Certifiably Byzantine-Robust Federated Conformal Prediction
- URL: http://arxiv.org/abs/2406.01960v1
- Date: Tue, 4 Jun 2024 04:43:30 GMT
- Title: Certifiably Byzantine-Robust Federated Conformal Prediction
- Authors: Mintong Kang, Zhen Lin, Jimeng Sun, Cao Xiao, Bo Li,
- Abstract summary: We introduce a novel framework Rob-FCP, which executes robust federated conformal prediction effectively countering malicious clients.
We empirically demonstrate the robustness of Rob-FCP against diverse proportions of malicious clients under a variety of Byzantine attacks.

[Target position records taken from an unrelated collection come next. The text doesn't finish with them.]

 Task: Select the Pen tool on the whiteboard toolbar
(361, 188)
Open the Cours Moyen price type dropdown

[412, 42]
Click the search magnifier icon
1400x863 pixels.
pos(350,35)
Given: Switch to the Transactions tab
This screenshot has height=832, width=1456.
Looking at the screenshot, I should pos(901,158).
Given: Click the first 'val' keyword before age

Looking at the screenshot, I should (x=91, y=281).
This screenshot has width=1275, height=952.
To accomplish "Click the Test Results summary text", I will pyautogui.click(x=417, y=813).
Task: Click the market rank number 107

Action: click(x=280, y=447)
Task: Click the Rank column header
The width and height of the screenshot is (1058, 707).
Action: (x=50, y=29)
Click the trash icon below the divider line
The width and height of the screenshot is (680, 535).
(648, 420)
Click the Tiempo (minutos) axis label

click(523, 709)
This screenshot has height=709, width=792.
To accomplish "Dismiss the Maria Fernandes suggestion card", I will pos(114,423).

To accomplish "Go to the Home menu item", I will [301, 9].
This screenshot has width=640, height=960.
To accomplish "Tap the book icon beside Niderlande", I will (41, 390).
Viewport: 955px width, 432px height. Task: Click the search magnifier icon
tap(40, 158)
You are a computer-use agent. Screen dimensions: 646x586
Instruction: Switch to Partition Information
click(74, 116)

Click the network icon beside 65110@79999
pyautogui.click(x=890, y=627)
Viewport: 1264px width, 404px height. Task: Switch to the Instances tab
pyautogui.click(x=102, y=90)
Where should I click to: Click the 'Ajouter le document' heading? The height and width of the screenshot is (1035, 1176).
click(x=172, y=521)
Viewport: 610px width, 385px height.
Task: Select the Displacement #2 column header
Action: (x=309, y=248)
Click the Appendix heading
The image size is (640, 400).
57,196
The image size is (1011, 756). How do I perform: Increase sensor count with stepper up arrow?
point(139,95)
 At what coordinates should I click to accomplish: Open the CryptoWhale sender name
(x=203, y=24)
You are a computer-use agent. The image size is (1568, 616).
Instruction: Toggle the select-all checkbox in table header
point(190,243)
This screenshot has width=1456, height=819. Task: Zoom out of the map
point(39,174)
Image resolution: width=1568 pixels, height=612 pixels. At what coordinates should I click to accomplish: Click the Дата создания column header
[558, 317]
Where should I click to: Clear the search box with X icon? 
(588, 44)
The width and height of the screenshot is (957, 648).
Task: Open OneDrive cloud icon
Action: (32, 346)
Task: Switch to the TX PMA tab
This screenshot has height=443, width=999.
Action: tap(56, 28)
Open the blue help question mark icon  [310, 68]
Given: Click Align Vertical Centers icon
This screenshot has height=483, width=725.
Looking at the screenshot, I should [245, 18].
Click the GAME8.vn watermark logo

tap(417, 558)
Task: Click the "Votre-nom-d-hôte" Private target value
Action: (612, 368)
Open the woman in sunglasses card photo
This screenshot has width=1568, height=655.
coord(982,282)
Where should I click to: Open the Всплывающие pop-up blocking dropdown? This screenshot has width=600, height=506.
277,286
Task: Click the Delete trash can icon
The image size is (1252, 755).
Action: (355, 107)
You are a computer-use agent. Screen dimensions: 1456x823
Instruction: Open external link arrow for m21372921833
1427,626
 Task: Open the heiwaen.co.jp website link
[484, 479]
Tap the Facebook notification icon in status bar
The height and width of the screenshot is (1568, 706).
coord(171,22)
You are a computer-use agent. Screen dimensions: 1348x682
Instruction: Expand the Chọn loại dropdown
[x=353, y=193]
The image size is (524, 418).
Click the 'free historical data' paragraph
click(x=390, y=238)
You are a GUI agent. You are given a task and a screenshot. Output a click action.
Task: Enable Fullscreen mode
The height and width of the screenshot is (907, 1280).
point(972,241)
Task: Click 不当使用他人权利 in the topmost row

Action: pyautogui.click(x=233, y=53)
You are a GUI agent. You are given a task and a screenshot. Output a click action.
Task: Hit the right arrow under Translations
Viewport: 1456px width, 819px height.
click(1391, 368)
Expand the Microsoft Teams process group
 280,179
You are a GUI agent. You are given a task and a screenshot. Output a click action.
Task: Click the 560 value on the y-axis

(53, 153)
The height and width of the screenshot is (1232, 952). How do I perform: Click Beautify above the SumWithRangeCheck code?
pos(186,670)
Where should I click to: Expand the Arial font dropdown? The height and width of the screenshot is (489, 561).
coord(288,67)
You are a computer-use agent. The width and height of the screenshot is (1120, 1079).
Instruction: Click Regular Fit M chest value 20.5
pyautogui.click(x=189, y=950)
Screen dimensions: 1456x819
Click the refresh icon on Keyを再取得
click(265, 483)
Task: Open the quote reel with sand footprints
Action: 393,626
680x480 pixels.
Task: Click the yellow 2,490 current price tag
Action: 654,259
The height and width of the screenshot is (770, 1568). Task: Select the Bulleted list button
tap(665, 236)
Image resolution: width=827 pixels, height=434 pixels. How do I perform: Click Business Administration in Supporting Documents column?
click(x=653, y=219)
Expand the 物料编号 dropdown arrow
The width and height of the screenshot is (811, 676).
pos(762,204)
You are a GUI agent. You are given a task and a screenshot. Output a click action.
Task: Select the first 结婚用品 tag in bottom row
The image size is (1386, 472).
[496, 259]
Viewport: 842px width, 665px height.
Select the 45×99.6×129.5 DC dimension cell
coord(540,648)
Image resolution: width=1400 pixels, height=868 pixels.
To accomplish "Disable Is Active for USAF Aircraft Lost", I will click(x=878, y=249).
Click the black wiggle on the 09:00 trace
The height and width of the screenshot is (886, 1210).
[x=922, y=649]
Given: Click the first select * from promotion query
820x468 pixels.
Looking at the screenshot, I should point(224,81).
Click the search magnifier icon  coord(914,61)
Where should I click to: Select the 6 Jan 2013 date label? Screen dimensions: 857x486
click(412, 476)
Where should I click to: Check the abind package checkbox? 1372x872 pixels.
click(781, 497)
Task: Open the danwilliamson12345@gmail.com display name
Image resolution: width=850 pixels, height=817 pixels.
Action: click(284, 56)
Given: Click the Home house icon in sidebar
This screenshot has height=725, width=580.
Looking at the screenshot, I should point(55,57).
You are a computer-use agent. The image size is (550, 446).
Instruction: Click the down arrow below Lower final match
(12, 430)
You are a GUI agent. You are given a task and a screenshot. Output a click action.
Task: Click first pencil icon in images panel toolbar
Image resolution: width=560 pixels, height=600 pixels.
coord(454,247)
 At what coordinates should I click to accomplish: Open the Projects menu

- Score: 49.23374238798428
- License: http://creativecommons.org/licenses/by/4.0/
- Abstract: Conformal prediction has shown impressive capacity in constructing statistically rigorous prediction sets for machine learning models with exchangeable data samples. The siloed datasets, coupled with the escalating privacy concerns related to local data sharing, have inspired recent innovations extending conformal prediction into federated environments with distributed data samples. However, this framework for distributed uncertainty quantification is susceptible to Byzantine failures. A minor subset of malicious clients can significantly compromise the practicality of coverage guarantees. To address this vulnerability, we introduce a novel framework Rob-FCP, which executes robust federated conformal prediction, effectively countering malicious clients capable of reporting arbitrary statistics with the conformal calibration process. We theoretically provide the conformal coverage bound of Rob-FCP in the Byzantine setting and show that the coverage of Rob-FCP is asymptotically close to the desired coverage level. We also propose a malicious client number estimator to tackle a more challenging setting where the number of malicious clients is unknown to the defender and theoretically shows its effectiveness. We empirically demonstrate the robustness of Rob-FCP against diverse proportions of malicious clients under a variety of Byzantine attacks on five standard benchmark and real-world healthcare datasets.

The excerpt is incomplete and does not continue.